Geometrically, yes it can be done, with some limitations. Take a pair of beacons B1 and B2; suppose your robot sees them as A12 degrees apart. Now imagine that the beacons are pins stuck in a corkboard, and you have a cardboard triangle with one corner A12 degrees wide. You can press the cardboard between the pins and rotate while keeping the triangle edges against the pins. - marking where the point lies. Interestingly, this forms a circular arc between the pins (actually two arcs, forward and backward.

Now conceptually draw the equivalent with B2 and B3 and angle B23 - more circular arcs, which will intersect. And for good measure use B3 and B1 and angle B31 - it doesn't really give you more information, but it acts as an error check.

You'll find a few places where these arcs intersect. You can reduce the ambiguities using the order of the beacons as you scan (eg: clockwise sequence).
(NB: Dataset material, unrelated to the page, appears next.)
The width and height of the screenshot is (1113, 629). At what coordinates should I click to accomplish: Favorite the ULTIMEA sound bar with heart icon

Besides the ambiguities, sometimes the arcs intersect close to right angles and give a sharp intersction point, but other times they are closer to tangent with each other which means that small errors in the angle result in large errors in position.
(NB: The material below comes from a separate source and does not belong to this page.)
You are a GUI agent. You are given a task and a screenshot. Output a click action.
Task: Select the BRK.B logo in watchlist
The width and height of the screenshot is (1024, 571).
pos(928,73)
However, your proposed implementation is not going to work very well. The antennas for a nRF24L01 are not going to give a very sharp directionality. The patterns will almost certainly have multiple irregular but somewhat broad lobes that give you only a very loose sense of direction with additional ambiguities - and multipath reception will make that worse. If there are any obstacles that absorb RF, that will make it worse.
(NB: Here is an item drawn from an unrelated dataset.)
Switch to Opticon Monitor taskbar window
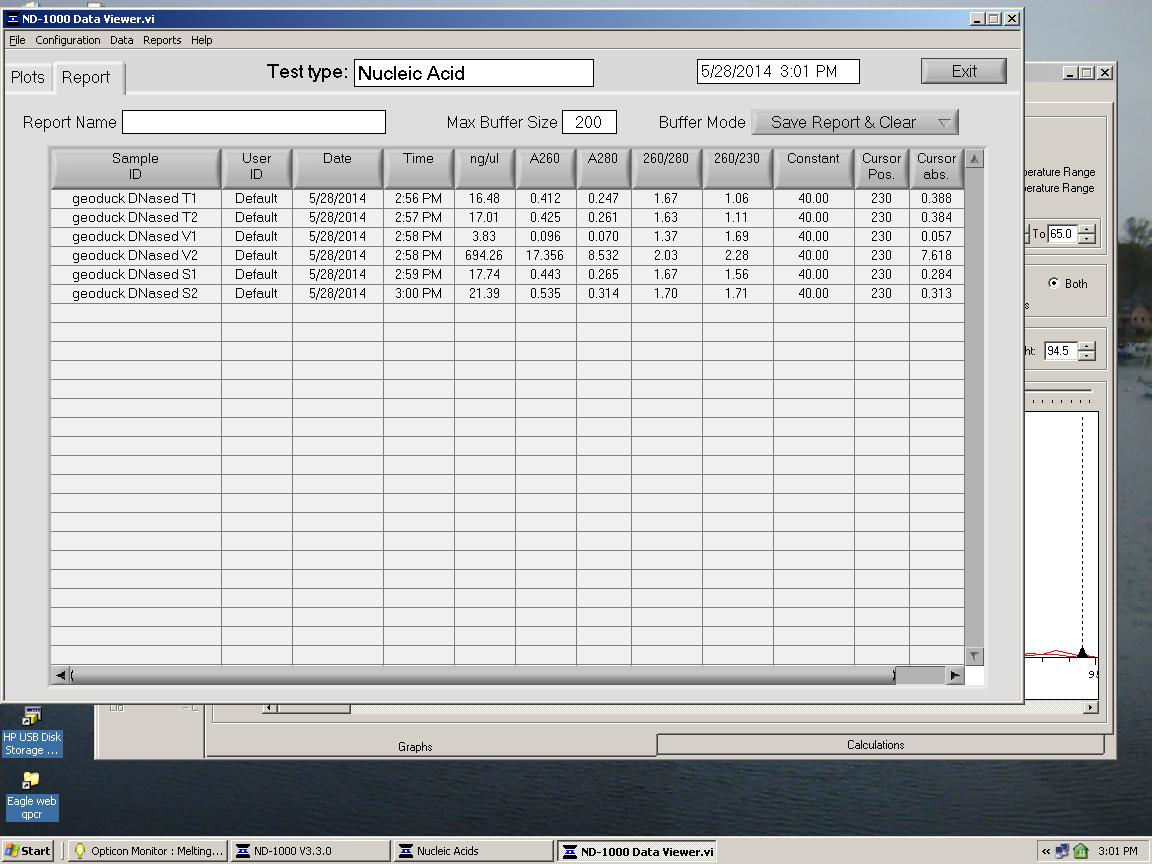 [x=148, y=851]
If you have unobstructed line of sight, you could do better with optical sensors - that's the appoach I've played with, on paper. Actually my original inspiration was how to tell where a photo was taken if it shows several towers on hillsides. If you can determine the location of each tower, and you can calibrate the camera's pixels with angles, then this becomes the same problem as you raise - but with far better angular resolution.

For robotics in a smaller space, you could use visible or infrared emitters and a camera on the robot; there is some complication in spinning the camera and combining several less-than-360 degree views to get large angles, but the geometry issue is the same.

And if you have more than 3 beacons, you can improve your accuracy: they are less likely to all be obscured, some combinations will more likely have good intersection angles, you can remove many of the ambiguities, and you can average multiple solutions using different triplets to reduce the errors.

I recall working out the circular arcs traced by the tip of the triangle algebraically some while ago (I was expecting something more complex and loved that it came out so beautifully simple), but I don't have that proof handy and would have to recreate it. However if you know that the location arc is circular, it's easy to compute the center and radius of the arcs from the location of two beacons and the angle between them.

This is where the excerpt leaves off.